Section (a) summarises a number of steps which the Scottish Government have in hand including their "stalled sites initiative", the revision of Circular 1/2010 entitled "Planning Agreements", producing standard templates to assist with unilateral obligations (introduced in terms of the 2006 planning legislation), seeking to further streamline and simplify the consents required to carry out development and providing resources to support all with a better understanding of development, economics and viability.
As part of the last of these, the Scottish Government have published 4 documents (to be followed up with further documents shortly) explaining development and development finance, providing information on development viability and providing information on economic growth and development sectors. While these documents are relatively straightforward they are intended to assist in understanding development economics and viability (a skill which many developers think local authority planners do not have or fail to apply).
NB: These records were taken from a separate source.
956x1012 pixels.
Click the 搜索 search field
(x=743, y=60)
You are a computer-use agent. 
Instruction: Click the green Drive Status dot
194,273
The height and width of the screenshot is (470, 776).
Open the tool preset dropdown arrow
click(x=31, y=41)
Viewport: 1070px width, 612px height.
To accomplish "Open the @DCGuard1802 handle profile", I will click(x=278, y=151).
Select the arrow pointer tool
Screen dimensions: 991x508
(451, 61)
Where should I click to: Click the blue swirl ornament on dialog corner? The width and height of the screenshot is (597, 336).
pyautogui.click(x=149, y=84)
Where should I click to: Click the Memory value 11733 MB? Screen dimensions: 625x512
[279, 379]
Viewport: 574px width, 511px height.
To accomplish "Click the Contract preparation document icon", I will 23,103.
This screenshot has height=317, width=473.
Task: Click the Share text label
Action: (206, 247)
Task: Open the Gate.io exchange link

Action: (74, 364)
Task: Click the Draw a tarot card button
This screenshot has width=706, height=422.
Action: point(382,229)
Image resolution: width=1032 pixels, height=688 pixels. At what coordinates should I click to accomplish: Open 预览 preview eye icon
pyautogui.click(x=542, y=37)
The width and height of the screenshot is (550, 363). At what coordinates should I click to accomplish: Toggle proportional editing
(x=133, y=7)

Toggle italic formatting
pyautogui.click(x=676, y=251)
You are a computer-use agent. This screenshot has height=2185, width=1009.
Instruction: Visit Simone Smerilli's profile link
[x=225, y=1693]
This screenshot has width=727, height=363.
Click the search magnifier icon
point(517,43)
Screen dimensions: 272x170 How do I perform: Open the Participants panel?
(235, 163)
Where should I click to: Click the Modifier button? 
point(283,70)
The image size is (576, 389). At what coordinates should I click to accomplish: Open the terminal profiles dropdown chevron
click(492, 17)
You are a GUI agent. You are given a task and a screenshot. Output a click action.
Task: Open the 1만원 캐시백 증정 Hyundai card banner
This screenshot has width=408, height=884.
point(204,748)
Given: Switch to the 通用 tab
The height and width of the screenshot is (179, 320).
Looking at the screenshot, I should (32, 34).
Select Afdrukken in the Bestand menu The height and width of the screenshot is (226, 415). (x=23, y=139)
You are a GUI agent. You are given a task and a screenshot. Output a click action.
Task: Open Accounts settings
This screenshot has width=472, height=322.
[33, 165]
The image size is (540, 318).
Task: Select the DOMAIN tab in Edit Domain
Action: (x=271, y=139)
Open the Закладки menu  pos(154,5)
Section (b) of the March 2012 consultation looks more generally about how the "Section 75" provisions operate. Reference is made to the tests in Circular 1/2010. The point is made that they need to negotiate agreed levels of contributions can cause uncertainty. What the Scottish Government wants to understand is the extent of the uncertainty caused and what steps can be taken to minimise the consequences of that.
The consultation paper seeks information. There is of course a tension here. Circular 1/2010 makes clear that where a development causes an issue or exacerbates an existing issue it may well be legitimate to seek a contribution for the developer (subject to all the various tests set out in the Circular being met). The real issue however is the ability of a particular development to fund those requirements. However most will accept it cannot be right for a development to take place if it creates significant adverse impacts or has an effect upon those which already exist. That underlying difficulty is a fundamental one and one that Section (b) does not clearly address.
Section (c) of the consultation paper makes reference to innovative approaches to fund infrastructure. The point is made that a number of Councils are looking at means to address such issues including Fife Council who have significant infrastructure requirements to facilitate the scale of development they hope to achieve. TIFS (Tax Increment Funding Models) have been thought by some to be a sensible way forward – they have been used in other jurisdictions notably the United States. A couple of Councils in Scotland have sought to use them but so far their effectiveness is to be proved. The possibility of some sort of infrastructure levy has been promoted by some and the paper from June 2011 referred to above identified standard charges as potentially a way forward.
The consultation paper seeks information about innovative approaches and their effectiveness and ask whether or not there would be support for the introduction of a Development Charge System (such as some form of roof tax tariff or infrastructure levy).
The overall economic position remains unclear. For all those taking a slightly more optimistic view there remain many pessimistic views about the state of the economy and how long the current downturn is likely to remain. The uncertainty over the past few weeks in relation to the economy in Spain does little to help the position. The Scottish Government are and can only plan on the basis that the current difficulties will not disappear in the near future. The need to identify a solution remains pressing. The fact that the Government has been investigating this issue and consulting on it for over a year makes clear that in fact there is no easy solution. Action following up on the current consultation is therefore what is important.